→ **WORK TO COMPLETE**: Below are some records. Return exactly the lines from the one containing "Developer Documentation (286, 32)" through the one containing "User Documentation (464, 32)", both included, and only those.

→ **SUPPLIED DATA**:
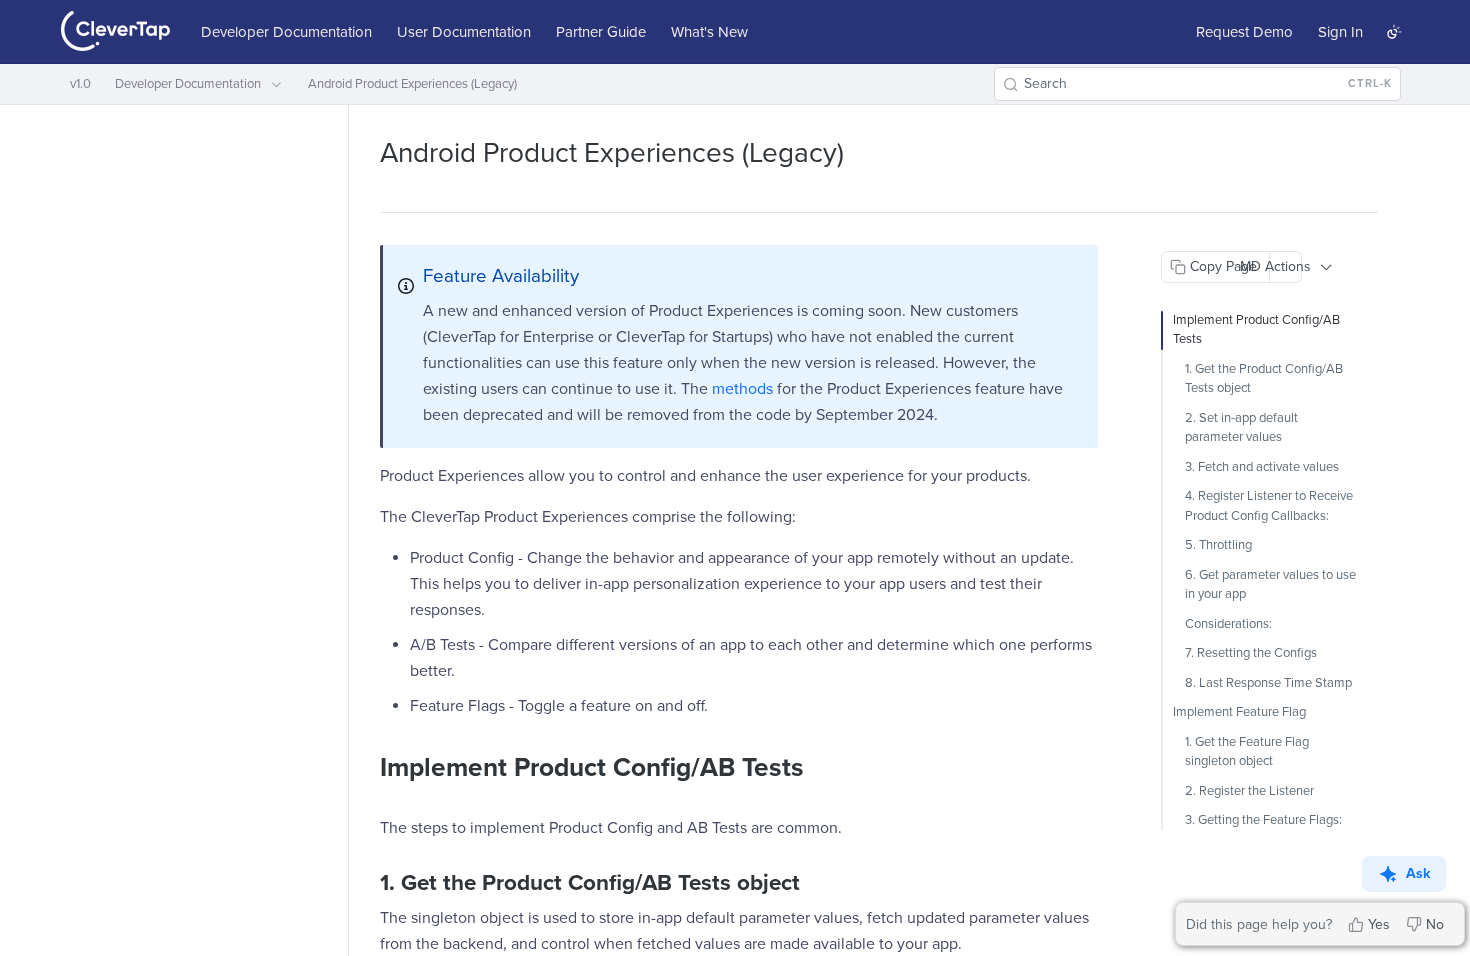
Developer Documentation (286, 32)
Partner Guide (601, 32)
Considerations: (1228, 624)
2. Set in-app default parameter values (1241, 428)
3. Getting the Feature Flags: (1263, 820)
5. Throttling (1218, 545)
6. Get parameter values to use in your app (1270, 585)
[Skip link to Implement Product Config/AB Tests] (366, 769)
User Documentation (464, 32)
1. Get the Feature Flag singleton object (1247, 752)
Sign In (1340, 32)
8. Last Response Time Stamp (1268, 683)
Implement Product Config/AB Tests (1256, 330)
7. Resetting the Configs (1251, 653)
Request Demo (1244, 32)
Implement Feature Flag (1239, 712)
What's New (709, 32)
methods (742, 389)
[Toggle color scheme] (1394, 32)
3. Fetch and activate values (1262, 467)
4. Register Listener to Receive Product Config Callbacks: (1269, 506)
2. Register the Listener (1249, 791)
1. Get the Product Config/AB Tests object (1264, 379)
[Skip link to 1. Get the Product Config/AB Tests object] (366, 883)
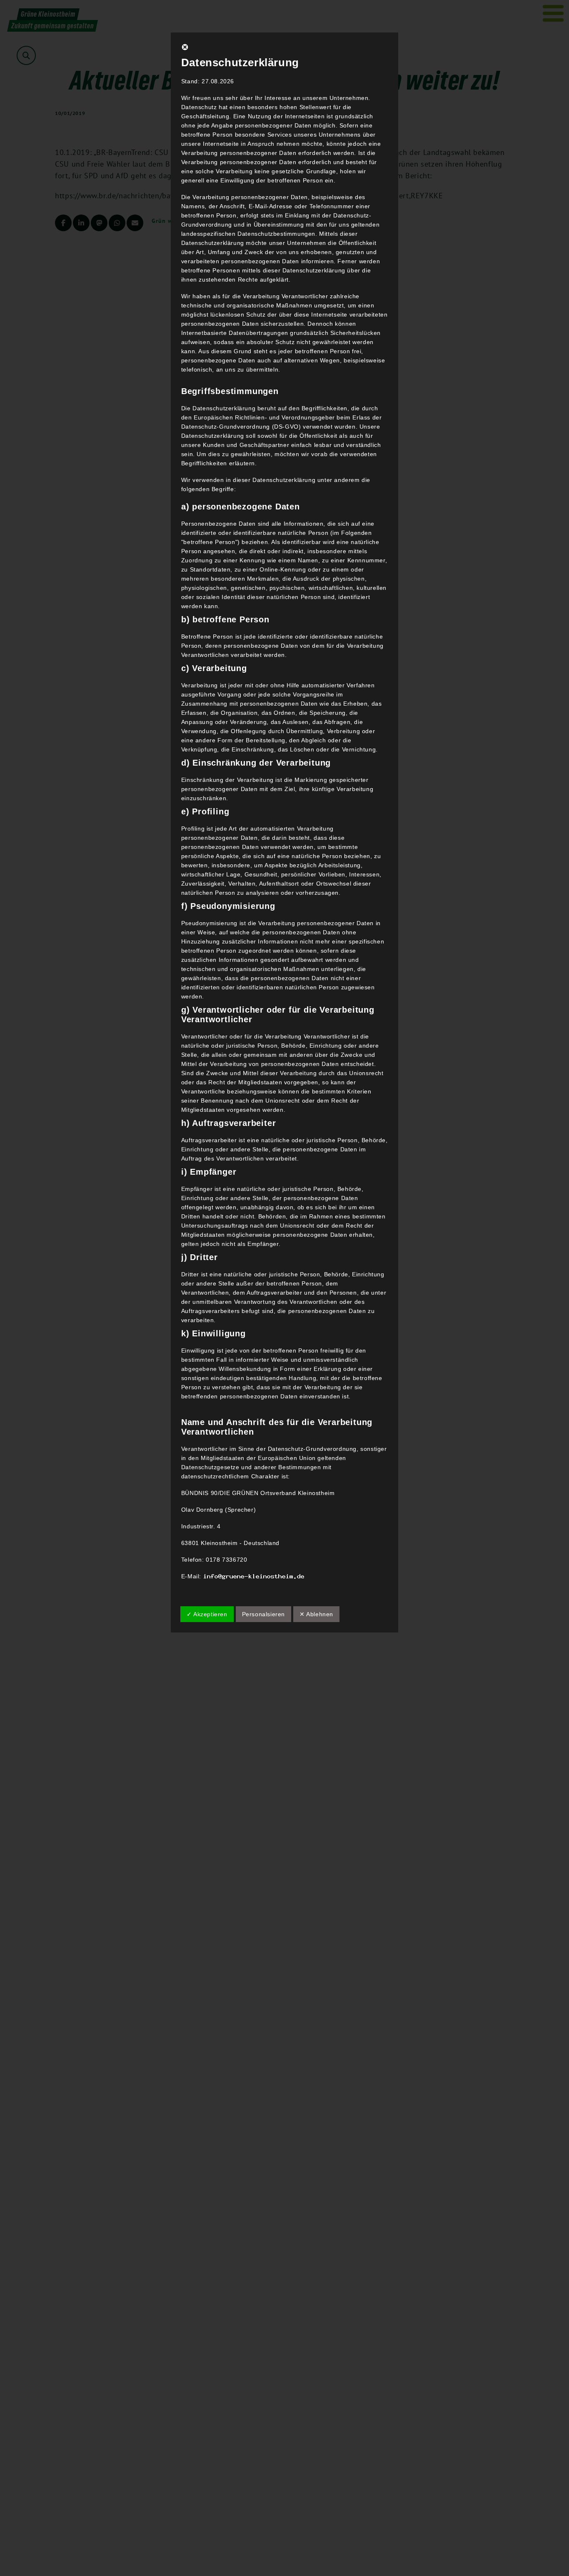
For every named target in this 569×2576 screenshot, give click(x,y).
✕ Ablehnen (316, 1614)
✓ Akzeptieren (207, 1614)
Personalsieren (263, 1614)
==
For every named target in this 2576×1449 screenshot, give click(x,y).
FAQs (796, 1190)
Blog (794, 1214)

→ **SOLVED PROBLEM**:
Developer Documentation (286, 32)
Partner Guide (601, 32)
Considerations: (1228, 624)
2. Set in-app default parameter values (1241, 428)
3. Getting the Feature Flags: (1263, 820)
5. Throttling (1218, 545)
6. Get parameter values to use in your app (1270, 585)
[Skip link to Implement Product Config/AB Tests] (366, 769)
User Documentation (464, 32)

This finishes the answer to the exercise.